Motivated reasoning during a pandemic
Motivated reasoning is a familiar experimenter bias. An experimenter bias is any influence a researcher may have on the results of his or her research, derived from either interaction with participants or unintentional errors of observation, measurement, analysis, or interpretation (APA Dictionary of Psychology).
To put it simply, because you want something to be true, you unconsciously steer your enquiry in such a way as to reach just that conclusion. When this happens, conclusions or interpretations are shaped by their desirability instead of purely by the available evidence.
Unconscious bias is potent and can influence research at all stages: data gathering, selection of samples, classification, and interpretation of results. And unfortunately, motivated reasoning is ubiquitous in science.
An interesting possible case I came across today was a study about mortality in children and young people due to COVID-19.
How rarely do children die of COVID-19?
The paper ‘COVID-19 deaths in children and young people in England, March 2020 to December 2021’ looked at all 185 deaths in the under-twenties in England who had tested positive for SARS-CoV-2 in the 100 days before their death. Which of these people actually died of their infection with the virus?
The authors conclude that, reassuringly, the number is very low. And that’s of course the conclusion we all want to hear! Satisfying.
But should we believe it? The fact that the paper’s conclusion is clearly desirable should put us on high alert. Not only is it obviously desirable that few young people die of COVID-19, the conclusion also fits a narrative of SARS-CoV-2 as ultimately a mild virus we can live with without doing much about it. That narrative quite clearly has a strong magnetic effect on people. And scientists are people too.

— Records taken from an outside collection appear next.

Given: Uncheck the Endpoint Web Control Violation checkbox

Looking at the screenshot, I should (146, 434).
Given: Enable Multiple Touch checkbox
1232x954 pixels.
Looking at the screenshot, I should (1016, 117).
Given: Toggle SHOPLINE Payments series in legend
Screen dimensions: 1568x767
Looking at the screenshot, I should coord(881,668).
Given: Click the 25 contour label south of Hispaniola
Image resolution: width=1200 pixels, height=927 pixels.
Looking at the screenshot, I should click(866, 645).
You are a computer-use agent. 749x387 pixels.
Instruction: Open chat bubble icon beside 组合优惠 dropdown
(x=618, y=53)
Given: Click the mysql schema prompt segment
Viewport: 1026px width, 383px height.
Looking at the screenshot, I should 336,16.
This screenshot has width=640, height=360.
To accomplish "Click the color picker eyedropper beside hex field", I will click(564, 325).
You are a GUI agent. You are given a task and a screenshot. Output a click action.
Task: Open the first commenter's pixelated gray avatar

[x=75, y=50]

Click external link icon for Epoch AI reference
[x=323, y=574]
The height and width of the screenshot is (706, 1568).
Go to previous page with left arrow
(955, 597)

Sabina Vohra-Miller points out that the authors quite conveniently removed some young people from their final dataset.
1- The ableism.— Sabina Vohra-Miller (@SabiVM) November 19, 2022
2- The authors of the study - without any data - removed >50% of deaths bc they *felt* wasn’t due to Covid-19 despite death certificate having that as cause.
3- THEN, they removed deaths due to MIS-C post Covid.
What a joke of a ‘study’.https://t.co/REVy2XiLSG
Notably, the authors removed half of the deaths because they judged that COVID-19 wasn’t the cause of death, even though this was the cause specified on their death certificates. And they also, again conveniently, excluded deaths due to MIS-C (Multisystem inflammatory syndrome in children), even though this is a well-known consequence of an infection with SARS-COV-2 in children. These are the kinds of researcher interventions that are potentially influenced by unconscious biases.
Of course the authors have rationalised these decisions to themselves and to their reader. They are convinced they made the right call. But it’s hard to deny that the conditions here are ideal for experimenter bias: a desirable outcome combined with a moment of personal judgment by the researchers themselves.
Perhaps the problem arose already in the way the study was framed. The authors asked themselves how rare deaths of COVID-19 in children and young people are. They concluded that they were indeed very rare, even with the emergence of new SARS-CoV-2 variants. But it seems clear that with this research setup, the researchers had already primed themselves for the welcome conclusion.
Bias of societal proportions
As I said, motivated reasoning is ubiquitous, and you should always be very careful with scientific studies that reach a conclusion that is obviously desirable.
But I fear that the bias is common also in the non-scientific world. Because people want the pandemic to be over, they will interpret the situation around them in a way that satisfies this desire. Looking away at the right times, or describing what you see or hear in terms that are acceptable to you.
Here I have in mind the GP who will not test her patients for the virus, because community spread is allegedly low (it isn’t). Or the school teacher who attributes the increase in exhaustion or distractedness of his pupils to stress or mental health problems due to a situation at home. The employer who demands an explanation of a shrinking workforce without wanting to entertain that Long Covid could have something to do with it. Or people who have lingering symptoms of COVID-19 and who convince themselves it’s not that bad because they believe the virus is mild (again, it isn’t).
Through this type of cognitive bias, a society can quite successfully convince itself everything’s alright. Even when it isn’t.